Author James Bovard explains for Barron’s readers that the federal food stamp program has failed to meet its goals, despite massive spending increases.

Since President Barack Obama took office in January 2009, food-stamp spending has more than doubled, to roughly $80 billion a year, and the number of recipients has risen 70%, to 47 million. But the Obama administration and congressional Democrats are hitting the panic button over a scheduled phaseout of special benefits enacted to fight the last recession.

Perhaps more importantly, the food-stamp program (recently renamed Supplemental Nutrition Assistance Program, or SNAP) has dismally failed to improve nutrition, while fueling epidemics of obesity and diabetes. And the current program is more corrupt and wasteful than the program that exists in the imagination of its supporters. …

… FEDERAL LAW SAYS the main purpose of food stamps is “raising levels of nutrition among low-income households.” The program is a dismal failure on this score: The USDA’s most recent national study found no difference in nutrient intake between food-stamp recipients and eligible nonrecipients.

Food stamps are simply a blank check to enable recipients to procure tens of thousands of calories per month. Almost half of the women collecting food stamps are obese, according to a 2011 study financed by the National Institutes of Health. It also noted that “persons receiving food stamps consume more meat, added sugars, and total fats rather than fruits, vegetables, grains, and dairy products.” A California study (published in 2010 in Public Health Nutrition) found that adult food-stamp recipients are 30% more likely to be obese than eligible nonrecipients. An analysis by Ohio State University scientist Jay Zagorsky found that the longer women stayed on food stamps, the more weight they gained.

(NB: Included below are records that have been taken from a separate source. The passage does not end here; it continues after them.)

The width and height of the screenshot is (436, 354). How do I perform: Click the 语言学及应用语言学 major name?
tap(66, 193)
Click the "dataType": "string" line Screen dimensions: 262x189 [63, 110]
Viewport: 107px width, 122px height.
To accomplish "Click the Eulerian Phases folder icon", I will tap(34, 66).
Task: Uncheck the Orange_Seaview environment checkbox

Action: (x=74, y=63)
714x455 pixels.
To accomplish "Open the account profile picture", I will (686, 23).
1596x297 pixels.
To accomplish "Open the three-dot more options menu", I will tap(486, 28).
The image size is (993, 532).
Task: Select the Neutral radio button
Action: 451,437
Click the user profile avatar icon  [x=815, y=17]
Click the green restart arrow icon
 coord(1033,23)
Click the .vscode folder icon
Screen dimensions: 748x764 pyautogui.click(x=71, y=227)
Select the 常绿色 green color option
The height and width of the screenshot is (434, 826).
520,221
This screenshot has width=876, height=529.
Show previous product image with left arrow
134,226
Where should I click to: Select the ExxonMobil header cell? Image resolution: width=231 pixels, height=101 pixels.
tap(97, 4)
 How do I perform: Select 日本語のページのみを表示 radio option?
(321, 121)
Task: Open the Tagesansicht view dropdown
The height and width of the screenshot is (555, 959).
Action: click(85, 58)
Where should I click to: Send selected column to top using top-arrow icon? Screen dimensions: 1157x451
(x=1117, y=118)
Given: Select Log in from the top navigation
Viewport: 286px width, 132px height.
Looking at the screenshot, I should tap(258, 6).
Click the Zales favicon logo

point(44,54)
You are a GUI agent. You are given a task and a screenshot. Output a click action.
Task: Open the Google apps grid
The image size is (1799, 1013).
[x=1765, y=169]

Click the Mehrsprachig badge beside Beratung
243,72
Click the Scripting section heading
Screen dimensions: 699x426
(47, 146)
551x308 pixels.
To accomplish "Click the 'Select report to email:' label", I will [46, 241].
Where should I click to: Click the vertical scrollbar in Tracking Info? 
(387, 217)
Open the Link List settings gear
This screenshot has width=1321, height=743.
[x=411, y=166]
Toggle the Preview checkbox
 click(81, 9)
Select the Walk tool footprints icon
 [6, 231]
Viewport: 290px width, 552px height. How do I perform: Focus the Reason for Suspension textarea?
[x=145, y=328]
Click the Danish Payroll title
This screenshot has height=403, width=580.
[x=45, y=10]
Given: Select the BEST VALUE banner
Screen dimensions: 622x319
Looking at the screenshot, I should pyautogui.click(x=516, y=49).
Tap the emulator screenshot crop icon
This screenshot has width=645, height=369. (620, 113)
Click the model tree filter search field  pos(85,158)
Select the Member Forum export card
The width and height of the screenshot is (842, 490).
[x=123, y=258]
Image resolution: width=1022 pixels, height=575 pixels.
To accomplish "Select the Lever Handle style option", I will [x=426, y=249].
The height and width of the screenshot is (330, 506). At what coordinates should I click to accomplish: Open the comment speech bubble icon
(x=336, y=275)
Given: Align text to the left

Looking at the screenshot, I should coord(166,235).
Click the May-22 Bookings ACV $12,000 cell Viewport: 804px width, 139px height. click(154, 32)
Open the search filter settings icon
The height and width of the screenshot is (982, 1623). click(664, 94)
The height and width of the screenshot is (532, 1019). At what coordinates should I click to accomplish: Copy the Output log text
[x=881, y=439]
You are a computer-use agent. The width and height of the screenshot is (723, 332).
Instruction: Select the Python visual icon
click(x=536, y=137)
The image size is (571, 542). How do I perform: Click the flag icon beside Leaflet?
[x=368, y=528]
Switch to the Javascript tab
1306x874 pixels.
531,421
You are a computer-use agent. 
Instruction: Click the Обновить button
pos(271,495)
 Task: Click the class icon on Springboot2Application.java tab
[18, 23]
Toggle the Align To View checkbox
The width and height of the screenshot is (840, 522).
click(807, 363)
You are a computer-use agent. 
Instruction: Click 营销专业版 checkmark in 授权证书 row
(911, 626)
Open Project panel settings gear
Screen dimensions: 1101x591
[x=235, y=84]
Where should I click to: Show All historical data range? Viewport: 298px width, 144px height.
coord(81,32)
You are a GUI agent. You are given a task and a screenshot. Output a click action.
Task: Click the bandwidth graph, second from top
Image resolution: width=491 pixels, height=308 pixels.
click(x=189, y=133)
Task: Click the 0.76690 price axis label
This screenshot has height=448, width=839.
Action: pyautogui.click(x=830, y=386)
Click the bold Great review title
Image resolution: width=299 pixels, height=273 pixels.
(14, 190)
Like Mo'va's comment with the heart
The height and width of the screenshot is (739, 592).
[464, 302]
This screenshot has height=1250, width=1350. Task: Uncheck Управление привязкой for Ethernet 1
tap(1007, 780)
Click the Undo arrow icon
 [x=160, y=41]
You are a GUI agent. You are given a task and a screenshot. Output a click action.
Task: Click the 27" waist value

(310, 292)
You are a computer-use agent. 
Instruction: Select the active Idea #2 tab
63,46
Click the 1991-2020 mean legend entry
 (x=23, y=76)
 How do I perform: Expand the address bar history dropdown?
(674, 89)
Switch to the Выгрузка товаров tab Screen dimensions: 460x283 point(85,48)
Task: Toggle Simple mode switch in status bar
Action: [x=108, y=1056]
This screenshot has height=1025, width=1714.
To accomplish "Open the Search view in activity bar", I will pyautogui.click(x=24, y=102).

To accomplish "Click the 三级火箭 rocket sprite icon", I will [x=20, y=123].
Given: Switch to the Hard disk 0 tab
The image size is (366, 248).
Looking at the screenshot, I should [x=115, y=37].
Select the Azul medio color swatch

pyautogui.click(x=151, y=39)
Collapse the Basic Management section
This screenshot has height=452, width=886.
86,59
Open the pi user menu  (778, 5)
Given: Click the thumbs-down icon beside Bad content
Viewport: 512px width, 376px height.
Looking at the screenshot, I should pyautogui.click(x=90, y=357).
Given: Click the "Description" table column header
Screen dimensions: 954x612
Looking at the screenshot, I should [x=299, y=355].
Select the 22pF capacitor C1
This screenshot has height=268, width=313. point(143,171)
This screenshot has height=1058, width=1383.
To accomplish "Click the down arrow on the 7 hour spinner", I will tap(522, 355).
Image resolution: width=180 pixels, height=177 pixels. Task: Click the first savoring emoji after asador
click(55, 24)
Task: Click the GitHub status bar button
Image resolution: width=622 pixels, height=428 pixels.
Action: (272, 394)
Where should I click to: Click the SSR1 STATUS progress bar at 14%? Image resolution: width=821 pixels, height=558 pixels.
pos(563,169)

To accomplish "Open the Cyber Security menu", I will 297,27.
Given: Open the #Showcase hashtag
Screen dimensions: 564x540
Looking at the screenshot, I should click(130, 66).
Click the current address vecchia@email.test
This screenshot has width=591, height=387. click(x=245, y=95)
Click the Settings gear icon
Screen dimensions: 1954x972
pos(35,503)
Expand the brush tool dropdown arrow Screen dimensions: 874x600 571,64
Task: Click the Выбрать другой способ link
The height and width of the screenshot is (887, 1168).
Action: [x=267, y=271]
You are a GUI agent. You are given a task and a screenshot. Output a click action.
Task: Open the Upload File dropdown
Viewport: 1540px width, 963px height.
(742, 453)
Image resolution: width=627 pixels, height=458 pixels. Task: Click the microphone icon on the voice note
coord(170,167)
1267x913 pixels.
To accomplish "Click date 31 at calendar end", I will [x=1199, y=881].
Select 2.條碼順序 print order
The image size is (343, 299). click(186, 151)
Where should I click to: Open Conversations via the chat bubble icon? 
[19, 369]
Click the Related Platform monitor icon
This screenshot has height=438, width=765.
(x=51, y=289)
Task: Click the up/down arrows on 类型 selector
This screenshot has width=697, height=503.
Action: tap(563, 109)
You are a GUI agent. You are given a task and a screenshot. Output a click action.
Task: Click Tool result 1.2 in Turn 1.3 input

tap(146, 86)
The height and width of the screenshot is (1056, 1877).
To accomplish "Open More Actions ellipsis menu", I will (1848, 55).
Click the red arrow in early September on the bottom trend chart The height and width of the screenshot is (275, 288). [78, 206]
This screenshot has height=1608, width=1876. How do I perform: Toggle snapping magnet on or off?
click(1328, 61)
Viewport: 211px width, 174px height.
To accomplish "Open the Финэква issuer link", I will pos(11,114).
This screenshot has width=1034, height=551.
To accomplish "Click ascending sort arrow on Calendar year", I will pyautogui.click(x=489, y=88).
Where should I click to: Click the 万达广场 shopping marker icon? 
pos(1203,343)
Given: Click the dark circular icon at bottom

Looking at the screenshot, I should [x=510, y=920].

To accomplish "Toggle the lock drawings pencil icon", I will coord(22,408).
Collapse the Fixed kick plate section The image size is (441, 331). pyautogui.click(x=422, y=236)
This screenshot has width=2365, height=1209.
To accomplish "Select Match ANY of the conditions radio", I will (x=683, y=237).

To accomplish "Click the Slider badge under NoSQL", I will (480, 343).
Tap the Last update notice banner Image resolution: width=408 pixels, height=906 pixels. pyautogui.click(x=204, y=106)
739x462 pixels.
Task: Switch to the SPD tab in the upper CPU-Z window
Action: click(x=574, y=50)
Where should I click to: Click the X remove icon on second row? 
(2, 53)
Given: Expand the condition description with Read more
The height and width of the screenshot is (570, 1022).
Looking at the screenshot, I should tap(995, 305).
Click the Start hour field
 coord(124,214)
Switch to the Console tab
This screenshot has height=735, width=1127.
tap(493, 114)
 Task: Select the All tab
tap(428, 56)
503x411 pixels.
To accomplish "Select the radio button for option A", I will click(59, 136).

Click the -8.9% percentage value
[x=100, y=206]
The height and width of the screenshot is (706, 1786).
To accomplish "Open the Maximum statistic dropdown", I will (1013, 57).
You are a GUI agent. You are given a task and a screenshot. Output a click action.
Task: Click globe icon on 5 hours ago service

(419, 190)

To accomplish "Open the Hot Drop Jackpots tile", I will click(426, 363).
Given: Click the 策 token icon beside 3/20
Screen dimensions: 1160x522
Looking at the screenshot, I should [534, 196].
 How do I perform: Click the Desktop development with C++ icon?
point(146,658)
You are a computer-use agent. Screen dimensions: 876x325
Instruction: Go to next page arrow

But the USDA does not seem to care whether it’s misfeeding or overfeeding low-income Americans. The department’s inspector general reported in June that most subsidized households receive benefits from more than one federal food program—even though the amount of federal food stamps provided to people with virtually no income is intended to ensure 100% of calorie needs. The inspector recommended that the USDA study the impact of “providing overlapping benefits” to recipients, but the department rejected the proposal because “it would divert limited resources away from other pressing issues of greater policy relevance.”